Brief
Reproduce only the lines of the material below that start at the line containing "[WhatsApp] (173, 2451)" and stop at the line containing "Syadir Ali (203, 1853)". Keep both end lines.

Provided records
((

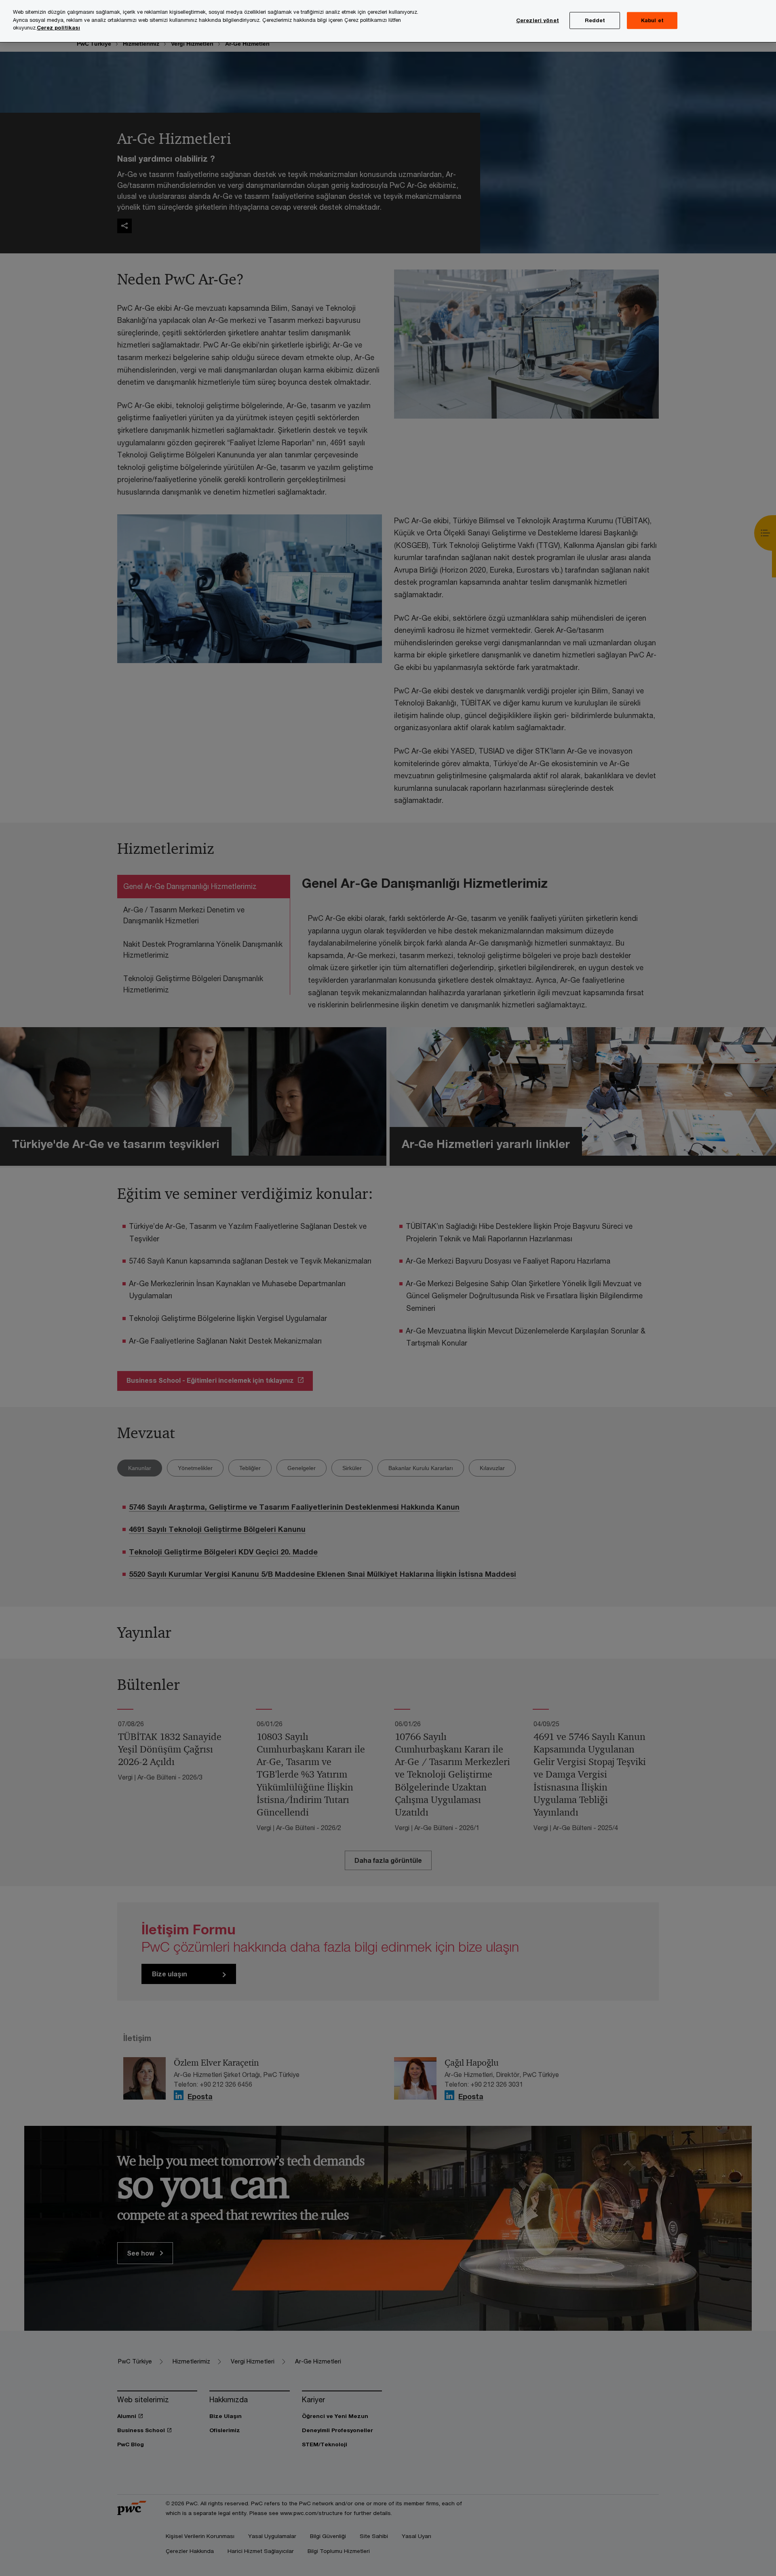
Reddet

))
((

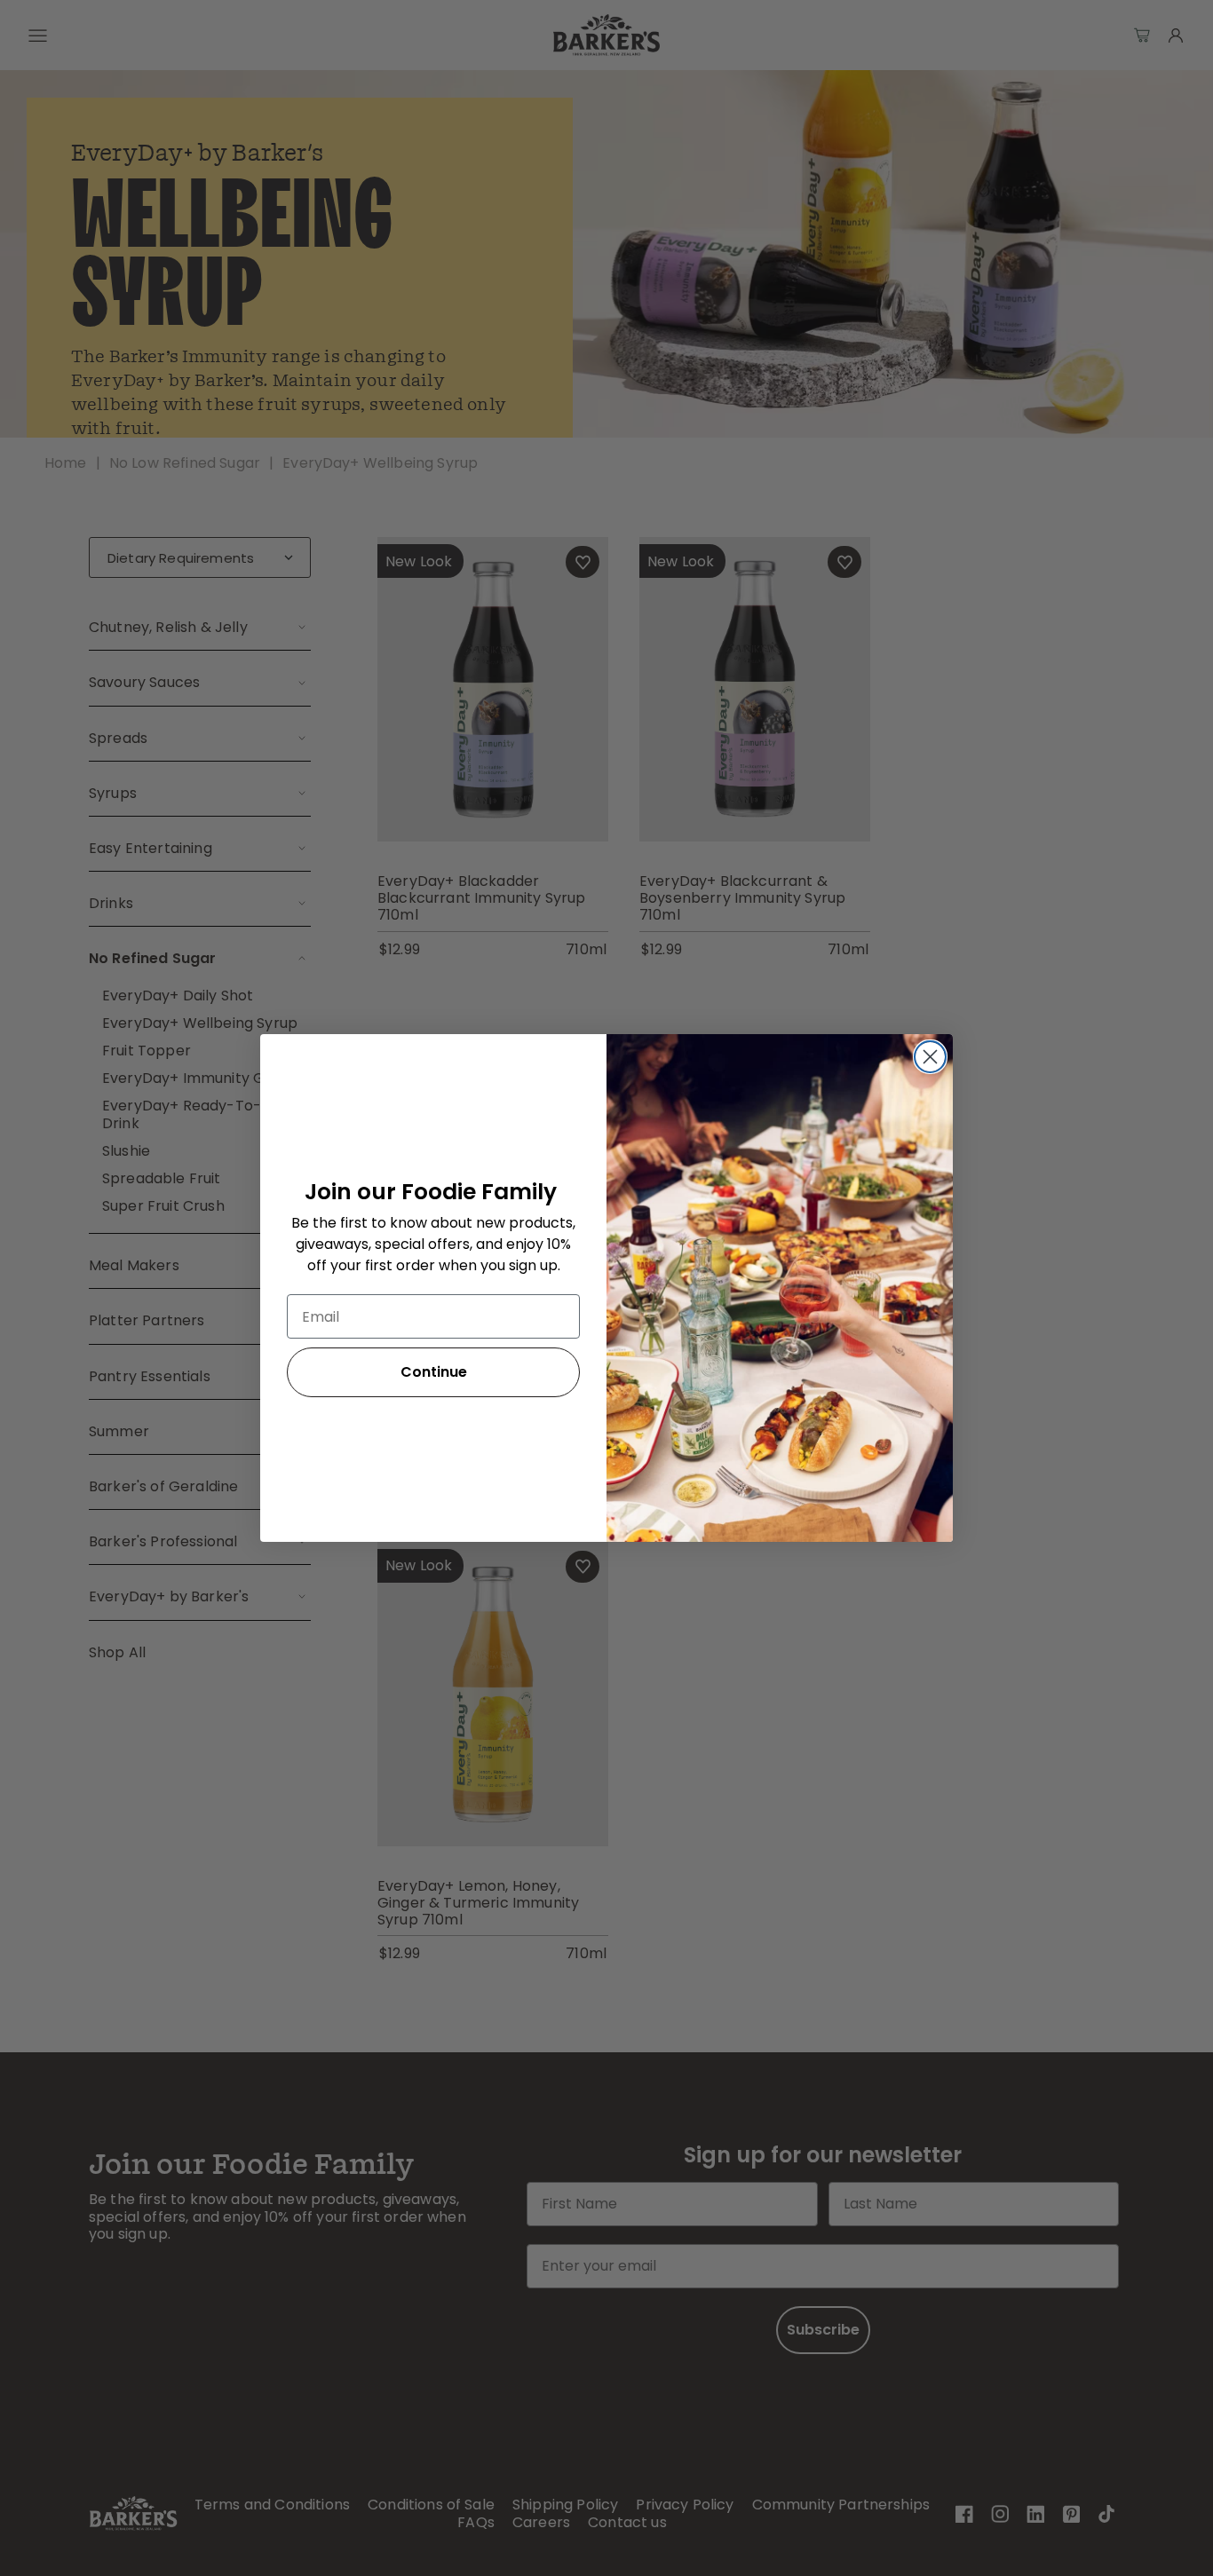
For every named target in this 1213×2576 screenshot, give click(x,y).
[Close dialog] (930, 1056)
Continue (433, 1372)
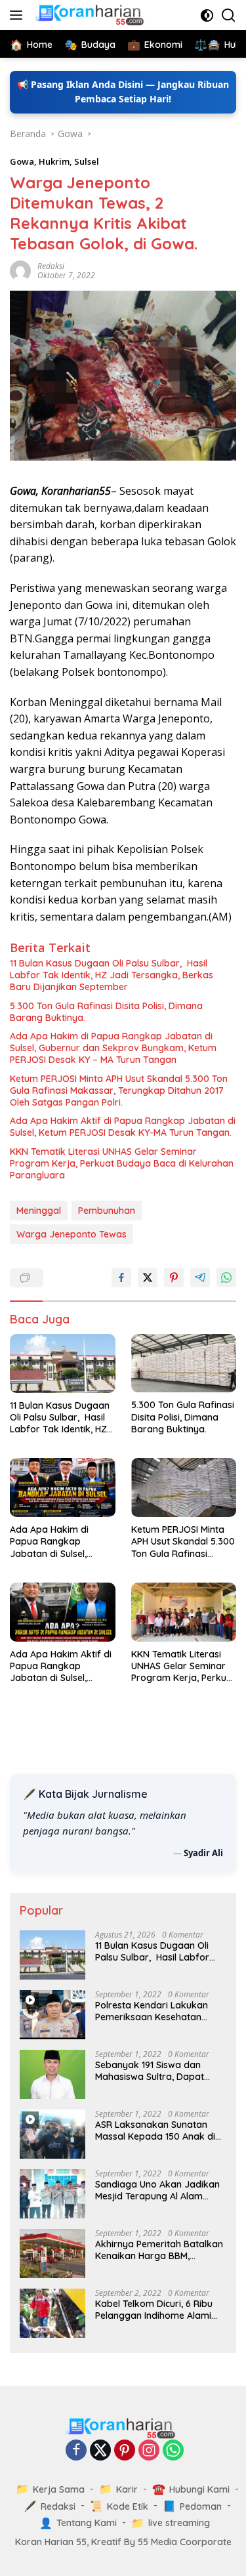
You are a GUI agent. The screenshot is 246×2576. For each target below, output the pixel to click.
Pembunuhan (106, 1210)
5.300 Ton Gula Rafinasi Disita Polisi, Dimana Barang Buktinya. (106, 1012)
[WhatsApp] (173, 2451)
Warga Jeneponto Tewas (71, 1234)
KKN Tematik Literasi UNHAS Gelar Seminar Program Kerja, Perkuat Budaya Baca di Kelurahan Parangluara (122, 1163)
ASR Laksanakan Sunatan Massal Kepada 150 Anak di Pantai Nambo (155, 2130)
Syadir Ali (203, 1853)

))

Exercise output
[WhatsApp] (173, 2451)
Warga Jeneponto Tewas (71, 1234)
KKN Tematik Literasi UNHAS Gelar Seminar Program Kerja, Perkuat Budaya Baca di Kelurahan Parangluara (122, 1163)
ASR Laksanakan Sunatan Massal Kepada 150 Anak di Pantai Nambo (155, 2130)
Syadir Ali (203, 1853)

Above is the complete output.